[Element and text position data]

● ● ● ● ●

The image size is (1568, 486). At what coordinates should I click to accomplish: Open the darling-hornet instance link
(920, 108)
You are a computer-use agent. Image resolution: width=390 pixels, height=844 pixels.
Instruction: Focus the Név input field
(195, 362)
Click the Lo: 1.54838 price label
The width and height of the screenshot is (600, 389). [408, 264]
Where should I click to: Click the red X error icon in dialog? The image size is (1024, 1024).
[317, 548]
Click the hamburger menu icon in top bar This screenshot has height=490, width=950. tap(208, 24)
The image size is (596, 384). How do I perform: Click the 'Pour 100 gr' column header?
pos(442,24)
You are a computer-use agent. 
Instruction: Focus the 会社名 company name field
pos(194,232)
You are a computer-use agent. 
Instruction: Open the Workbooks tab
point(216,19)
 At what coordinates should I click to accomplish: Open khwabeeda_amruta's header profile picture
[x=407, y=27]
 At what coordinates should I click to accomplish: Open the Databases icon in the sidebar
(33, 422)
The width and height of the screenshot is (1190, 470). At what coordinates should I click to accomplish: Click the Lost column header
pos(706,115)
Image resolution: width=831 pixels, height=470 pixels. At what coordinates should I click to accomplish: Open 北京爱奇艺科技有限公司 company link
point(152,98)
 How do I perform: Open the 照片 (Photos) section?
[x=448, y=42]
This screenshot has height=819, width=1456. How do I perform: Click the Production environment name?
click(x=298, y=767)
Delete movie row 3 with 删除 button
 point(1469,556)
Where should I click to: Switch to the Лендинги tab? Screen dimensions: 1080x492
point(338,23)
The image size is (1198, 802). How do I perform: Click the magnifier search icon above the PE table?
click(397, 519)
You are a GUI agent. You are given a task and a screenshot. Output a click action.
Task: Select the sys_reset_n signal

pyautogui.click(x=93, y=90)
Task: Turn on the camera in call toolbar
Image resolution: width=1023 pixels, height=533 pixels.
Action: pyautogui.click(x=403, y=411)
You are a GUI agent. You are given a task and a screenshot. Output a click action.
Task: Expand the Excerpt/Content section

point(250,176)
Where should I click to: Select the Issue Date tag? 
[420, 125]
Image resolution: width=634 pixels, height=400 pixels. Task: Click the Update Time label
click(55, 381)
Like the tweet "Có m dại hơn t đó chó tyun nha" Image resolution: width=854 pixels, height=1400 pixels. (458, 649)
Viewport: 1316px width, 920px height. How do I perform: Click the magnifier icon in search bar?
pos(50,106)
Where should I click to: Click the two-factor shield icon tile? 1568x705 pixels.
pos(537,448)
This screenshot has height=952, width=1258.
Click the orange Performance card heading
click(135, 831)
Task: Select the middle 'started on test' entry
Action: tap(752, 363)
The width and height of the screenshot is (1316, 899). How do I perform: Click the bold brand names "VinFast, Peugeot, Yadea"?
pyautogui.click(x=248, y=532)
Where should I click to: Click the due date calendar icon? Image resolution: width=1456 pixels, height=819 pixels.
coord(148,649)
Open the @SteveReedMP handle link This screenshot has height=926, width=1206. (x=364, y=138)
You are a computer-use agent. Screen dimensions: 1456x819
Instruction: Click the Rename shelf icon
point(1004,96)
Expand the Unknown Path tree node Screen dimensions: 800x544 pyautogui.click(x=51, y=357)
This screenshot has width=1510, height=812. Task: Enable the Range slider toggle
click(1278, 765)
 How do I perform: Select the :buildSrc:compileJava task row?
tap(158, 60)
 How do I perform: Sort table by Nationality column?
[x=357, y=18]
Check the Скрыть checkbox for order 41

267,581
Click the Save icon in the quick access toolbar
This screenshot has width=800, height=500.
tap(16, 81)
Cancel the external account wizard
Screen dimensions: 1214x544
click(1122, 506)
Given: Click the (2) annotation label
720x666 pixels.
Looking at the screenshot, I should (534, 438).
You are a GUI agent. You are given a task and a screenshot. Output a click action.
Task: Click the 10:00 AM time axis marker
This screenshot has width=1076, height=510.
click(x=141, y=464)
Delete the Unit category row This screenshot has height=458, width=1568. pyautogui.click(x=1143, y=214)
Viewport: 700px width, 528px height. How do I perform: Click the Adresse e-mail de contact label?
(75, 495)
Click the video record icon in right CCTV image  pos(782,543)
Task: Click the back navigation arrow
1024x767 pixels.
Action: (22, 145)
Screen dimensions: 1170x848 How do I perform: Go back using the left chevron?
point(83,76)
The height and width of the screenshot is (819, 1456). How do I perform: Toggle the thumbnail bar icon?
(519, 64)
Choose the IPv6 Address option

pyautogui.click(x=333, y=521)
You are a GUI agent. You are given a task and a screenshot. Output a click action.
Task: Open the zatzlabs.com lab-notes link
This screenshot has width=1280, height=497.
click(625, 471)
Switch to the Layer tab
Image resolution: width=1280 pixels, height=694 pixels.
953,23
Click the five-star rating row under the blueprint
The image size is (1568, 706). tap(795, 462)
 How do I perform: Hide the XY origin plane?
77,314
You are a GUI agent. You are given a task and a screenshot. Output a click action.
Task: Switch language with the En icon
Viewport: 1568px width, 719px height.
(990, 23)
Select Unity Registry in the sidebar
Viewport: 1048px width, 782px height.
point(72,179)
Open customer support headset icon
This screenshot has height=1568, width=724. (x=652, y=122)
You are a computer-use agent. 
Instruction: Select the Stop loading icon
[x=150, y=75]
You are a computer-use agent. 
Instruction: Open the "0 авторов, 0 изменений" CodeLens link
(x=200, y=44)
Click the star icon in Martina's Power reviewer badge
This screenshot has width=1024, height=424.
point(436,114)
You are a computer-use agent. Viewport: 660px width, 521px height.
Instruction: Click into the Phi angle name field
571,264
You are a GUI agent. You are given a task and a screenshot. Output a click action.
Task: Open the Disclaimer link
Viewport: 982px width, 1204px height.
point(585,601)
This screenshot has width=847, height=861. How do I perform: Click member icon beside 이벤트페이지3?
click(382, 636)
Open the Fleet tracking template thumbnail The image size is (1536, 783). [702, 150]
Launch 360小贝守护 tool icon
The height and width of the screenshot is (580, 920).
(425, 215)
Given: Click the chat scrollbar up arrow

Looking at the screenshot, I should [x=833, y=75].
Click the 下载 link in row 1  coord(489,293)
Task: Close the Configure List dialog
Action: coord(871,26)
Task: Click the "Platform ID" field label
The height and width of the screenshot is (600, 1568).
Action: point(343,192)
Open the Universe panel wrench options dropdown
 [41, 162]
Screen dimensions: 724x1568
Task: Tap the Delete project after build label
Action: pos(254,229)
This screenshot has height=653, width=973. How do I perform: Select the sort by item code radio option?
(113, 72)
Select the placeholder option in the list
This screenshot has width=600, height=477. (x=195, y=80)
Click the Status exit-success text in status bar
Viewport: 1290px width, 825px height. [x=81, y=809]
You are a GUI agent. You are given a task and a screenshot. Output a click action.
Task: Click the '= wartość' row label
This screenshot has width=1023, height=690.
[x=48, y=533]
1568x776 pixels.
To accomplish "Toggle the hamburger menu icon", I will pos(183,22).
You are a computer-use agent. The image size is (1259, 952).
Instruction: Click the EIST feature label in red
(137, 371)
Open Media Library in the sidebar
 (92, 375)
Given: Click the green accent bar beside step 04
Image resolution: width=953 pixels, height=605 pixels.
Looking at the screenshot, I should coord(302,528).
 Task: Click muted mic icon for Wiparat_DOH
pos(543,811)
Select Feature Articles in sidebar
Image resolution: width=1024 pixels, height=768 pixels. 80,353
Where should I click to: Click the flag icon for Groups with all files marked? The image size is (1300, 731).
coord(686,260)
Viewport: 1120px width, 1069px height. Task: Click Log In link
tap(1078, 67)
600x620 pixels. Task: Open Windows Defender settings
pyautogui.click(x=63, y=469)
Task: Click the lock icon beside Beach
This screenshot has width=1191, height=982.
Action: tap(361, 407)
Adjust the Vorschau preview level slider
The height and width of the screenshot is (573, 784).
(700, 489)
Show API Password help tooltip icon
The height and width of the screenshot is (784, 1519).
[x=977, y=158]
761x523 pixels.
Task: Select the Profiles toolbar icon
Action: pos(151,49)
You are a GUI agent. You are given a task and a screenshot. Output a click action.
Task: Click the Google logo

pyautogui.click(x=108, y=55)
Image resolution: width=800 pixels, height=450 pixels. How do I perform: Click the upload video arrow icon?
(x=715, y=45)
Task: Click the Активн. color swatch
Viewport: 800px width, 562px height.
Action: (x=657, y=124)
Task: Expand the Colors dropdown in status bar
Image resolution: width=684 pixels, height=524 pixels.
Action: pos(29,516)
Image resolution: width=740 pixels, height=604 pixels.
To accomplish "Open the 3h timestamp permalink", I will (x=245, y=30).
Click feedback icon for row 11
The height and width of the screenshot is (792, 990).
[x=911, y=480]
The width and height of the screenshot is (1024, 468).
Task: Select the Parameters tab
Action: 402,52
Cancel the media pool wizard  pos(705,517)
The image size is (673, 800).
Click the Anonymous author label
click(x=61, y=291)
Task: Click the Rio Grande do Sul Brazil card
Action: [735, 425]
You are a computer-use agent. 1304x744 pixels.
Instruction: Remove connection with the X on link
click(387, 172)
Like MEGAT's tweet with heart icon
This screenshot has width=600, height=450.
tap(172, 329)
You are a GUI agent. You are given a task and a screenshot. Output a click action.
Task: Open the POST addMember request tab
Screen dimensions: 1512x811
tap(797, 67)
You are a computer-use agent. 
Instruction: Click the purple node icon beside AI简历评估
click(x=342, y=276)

● ● ● ● ●

Given exercise
Please repeat the data from the line with "Where should I click to: Click the flag" to the line with "(x=715, y=45)", swapping "screenshot" for "screen capture" and keeping everything else unchanged.

Solution to this exercise
Where should I click to: Click the flag icon for Groups with all files marked? The image size is (1300, 731).
coord(686,260)
Viewport: 1120px width, 1069px height. Task: Click Log In link
tap(1078, 67)
600x620 pixels. Task: Open Windows Defender settings
pyautogui.click(x=63, y=469)
Task: Click the lock icon beside Beach
This screen capture has width=1191, height=982.
Action: tap(361, 407)
Adjust the Vorschau preview level slider
The height and width of the screen capture is (573, 784).
(700, 489)
Show API Password help tooltip icon
The height and width of the screen capture is (784, 1519).
[x=977, y=158]
761x523 pixels.
Task: Select the Profiles toolbar icon
Action: pos(151,49)
You are a GUI agent. You are given a task and a screen capture. Output a click action.
Task: Click the Google logo

pyautogui.click(x=108, y=55)
Image resolution: width=800 pixels, height=450 pixels. How do I perform: Click the upload video arrow icon?
(x=715, y=45)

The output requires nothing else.